Filipe - Conto de Liliana Josué

O ancião contemplava, de expressão ausente, a exuberância da paisagem. Com esse enganoso olhar, apenas a si confessava como tudo aquilo lhe era tão nostalgicamente familiar.
Sentado sob o alpendre da velha casa de família, assinalava , de cor, cada árvore e cada arbusto que por ali se estendiam.
 
O vale oferecia uma bucólica paisagem de generosos matizes verdes, amarelos e castanhos.
A terra ..., essa era de tom negro nos sítios onde fora revolvida para que, daí a algum tempo, pudesse rebentar vida desse ventre desnudado. A restante ; a que se encontrava apenas zelando pelos filhos já nascidos: essa era cor de mel: doce e suave.

O homem idoso também sentia prazer em admirar as flores que marinhavam, sorrateiras, varanda acima . A custo, erguia-se do banco de pedra e tocava uma delas. Flores ..., tantas flores salpicando de mil tons as brancas paredes da velha casa de província.
A debilidade provocada pelo tempo, sentia-a escorrer-lhe pelo corpo como lodo traiçoeiro. Ainda era um homem válido, perfeitamente lúcido mas, já com tantas limitações. «O canalha não perdoa», balbuciava consigo próprio.

Tal como toda a gente tivera a sua infância e juventude.
Parte dela fora passada entre aquele lugar e Lisboa.
Carregara uma infância débil, muito propenso a doenças. Agora recordava as palavras dos seus progenitores tais como: - «A luz de sol via-se-te através das tuas orelhas». Muitos sustos preguei a meus pais - .
 
No meio de toda aquela fragilidade era uma criança impulsiva, tocando a rebeldia.
Quando lhe dava gana, deleitava-se a narrar aos filhos, algumas das traquinices protagonizadas durante os seus verdes anos.
 
De olhinhos brilhantes começava: - Meninos, para que entendam melhor o «bichinho» que eu era, vou contar uma das minhas tantas implicâncias: Certa altura, estando minha mãe a preparar o lanche para mim e meus irmãos (como acontecia todos os dias) decidi reivindicar.
Tal como os outros, era obsequiado com um leite quentinho e o respectivo pão escuro barrado de manteiga. Sentei-me a observar o recipiente. De repente, olho para a mãe indignado exigindo: «Mãezinha, eu quero o copo cheio».
 
Ela, coitada, de expressão meio zangada retorquiu: «Filipe, o copo está cheio». Por instantes permaneci calado, mas foi mais forte do que eu e tornei a insistir: « Mãezinha, quero o copo cheio!». A resposta dela voltou a ser a mesma.
Esta reciproca prova de resistência durou mais uns instantes até que, minha mãe, de expressão carrancuda e esticando o indicador em direcção ao meu nariz sentenciou: «Filipe, se voltas ao mesmo dou-te uma palmada».
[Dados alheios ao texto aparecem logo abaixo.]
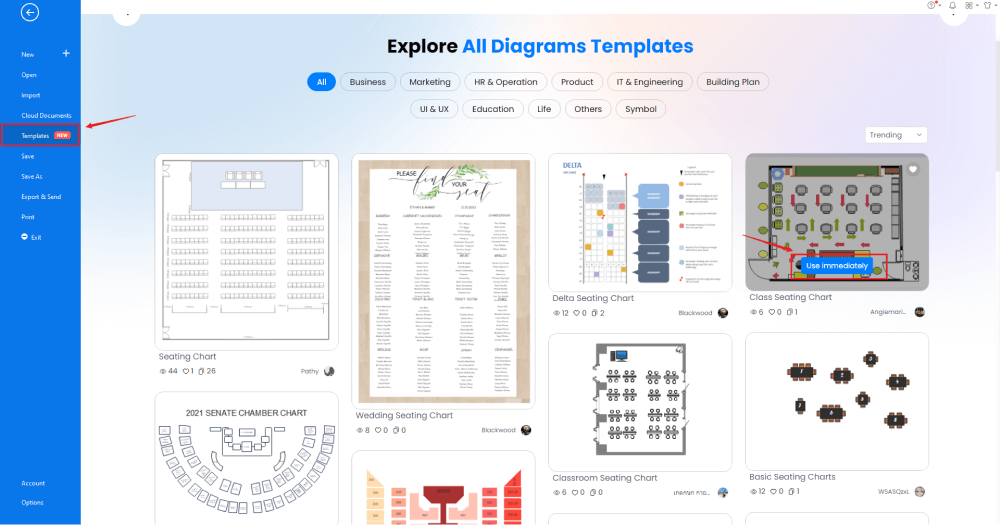This screenshot has width=1000, height=525.
Task: Open the notifications bell
Action: click(952, 5)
Encolhi-me um pouco e calei-me mas, não podendo aguentar mais ripostei numa explosão: «Mas... Mãezinha, depois de apanhar a palmada posso beber o copo cheio?».
Ao recordar tudo isto, ali sentado, no alpendre da sua infância, uma lágrima teimosa caía-lhe nas mãos. Então, limpava discretamente a traiçoeira, não fosse alguém dar por isso.
Ah! ... e como era bom brincar com os manos e os meninos da sua rua. Correr com o arco, construir carros de madeira deslizando com velhos rolamentos pedidos nas oficinas. Que sensação de liberdade. Encarrapitavam-se neles a voar pela rua inclinada.